Your niece is costing you - food, clothes, school extra expenses, added utilities, whatever. I am not suggesting you make a profit from her child allowance, I am suggesting you should financially be at zero for her.
Your car is dying, and your renter is driving it - not good. How does he do this? Hot-wire it? If he has keys for it, how come? Get them back. Every province has rental rules, do you know what yours are? Find out if your rent is reasonable - if it is low for your area and the apartment, raise it to what is reasonable. If he is unhappy, too bad, he can leave. If the increase was reasonable for your area, you should be able to get another renter. If the rent is already appropriate, then your renter should stop feeling sorry for himself and your husband should stop feeling sorry for him. And no more car use.
Is your husband on the same page as you are? Or does he see you being a doormat financially with your family members, so he is a doormat for the renter? Remember, if you two work together and support each other, you will both be stronger. An old Roman symbol was the fasces (Mussolini borrowed the concept, hence the word fascist). The fasces was a bundle of sticks tied together - each one could be easily broken by itself, but together they were unbreakable. You and your husband need to be that bundle of sticks, strong!
I have a Canadian family of 7 and 2 dogs living in a 3 bedroom house with just our beds (no fancy bed sets, just box and spring. There is a $70 bunk bed I bought off Kijiji that the kids share. ), a dresser, a love seat, and a dining table.. Our car is breaking down (so far we've spent $1200 a year on it JUST FOR REPAIRS) so we want a new car, don't know what kind to get for the size of our family. We have a meretricious tenant living downstairs that we want to get rid of (like now, because I want to beat him with a mace then drive over him a couple billion times with my already inefficient minivan. That horrible, horrible grump is really stressing me out). Finally, I want to quit my second job so that I can spend time with my family... maybe retire? On average, I spend about an average of 10 hours a week with my kids... how depressing is that? Bad mother. I know, but what else can I do. There's no money. I am sick of debt. I am sick of restrictions.

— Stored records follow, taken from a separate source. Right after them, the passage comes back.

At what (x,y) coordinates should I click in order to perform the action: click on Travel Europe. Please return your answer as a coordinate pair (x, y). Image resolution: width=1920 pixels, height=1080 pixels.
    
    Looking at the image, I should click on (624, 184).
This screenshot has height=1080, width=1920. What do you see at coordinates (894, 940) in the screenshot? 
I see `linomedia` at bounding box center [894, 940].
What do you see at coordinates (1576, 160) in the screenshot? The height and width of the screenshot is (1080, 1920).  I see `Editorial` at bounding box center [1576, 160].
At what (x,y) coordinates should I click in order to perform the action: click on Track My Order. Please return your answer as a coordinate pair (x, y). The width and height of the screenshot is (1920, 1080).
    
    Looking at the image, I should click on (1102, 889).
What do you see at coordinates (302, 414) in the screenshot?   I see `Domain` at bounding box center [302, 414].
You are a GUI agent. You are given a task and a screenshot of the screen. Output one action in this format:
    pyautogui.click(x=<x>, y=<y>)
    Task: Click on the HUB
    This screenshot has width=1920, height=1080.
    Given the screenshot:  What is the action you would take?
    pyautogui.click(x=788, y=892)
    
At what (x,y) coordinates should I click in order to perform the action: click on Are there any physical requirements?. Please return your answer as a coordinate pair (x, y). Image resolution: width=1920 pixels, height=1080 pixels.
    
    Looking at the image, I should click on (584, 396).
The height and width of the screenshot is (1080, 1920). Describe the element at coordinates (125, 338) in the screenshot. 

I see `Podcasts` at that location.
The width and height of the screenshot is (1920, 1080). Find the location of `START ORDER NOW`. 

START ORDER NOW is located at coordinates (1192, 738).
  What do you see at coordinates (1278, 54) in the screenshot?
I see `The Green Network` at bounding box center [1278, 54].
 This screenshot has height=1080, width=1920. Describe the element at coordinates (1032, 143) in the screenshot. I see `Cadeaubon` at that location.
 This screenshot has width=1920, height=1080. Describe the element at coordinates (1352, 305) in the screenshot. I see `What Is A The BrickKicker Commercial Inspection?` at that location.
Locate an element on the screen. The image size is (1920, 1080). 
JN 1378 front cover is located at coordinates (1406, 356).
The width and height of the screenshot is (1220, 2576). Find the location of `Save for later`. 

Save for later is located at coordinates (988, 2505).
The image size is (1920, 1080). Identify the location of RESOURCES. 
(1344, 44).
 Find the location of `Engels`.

Wait! There's more!! I can't say no to Granny. It's been ingrained in me that it's a no-no. Add the guilt trips and constant rants you'll get a tyrant that spends A LOT of money that I don't have. Mostly on food, but the problem is she "buys a fancy pen before she learn's how to write" I hope that makes sense. Is that even how you say it? The Mr. is going to laugh at my sad attempts again. OK... so... the finances...
Mom's already got all that coming in. She is paying for life insurance on herself, my bro (against his will) and my niece (no idea why), some to niece's RESP and anything else she may want to buy.
I don't feel that taking care of my niece is a burden. I never felt that way. Her mother helps where she can and I have not asked for her help. I feel that her allowance should remain hers. It's not mine.
Apparently he feels that we're taking advantage of him and he can find rent better else where (although, I told him there's nothing keeping him here) so he's taking advantage of us. Unfortunately, despite my attempts, my husband doesn't feel it's right to just leave him in the cold. Considering his ungrateful nature, I don't have sympathy.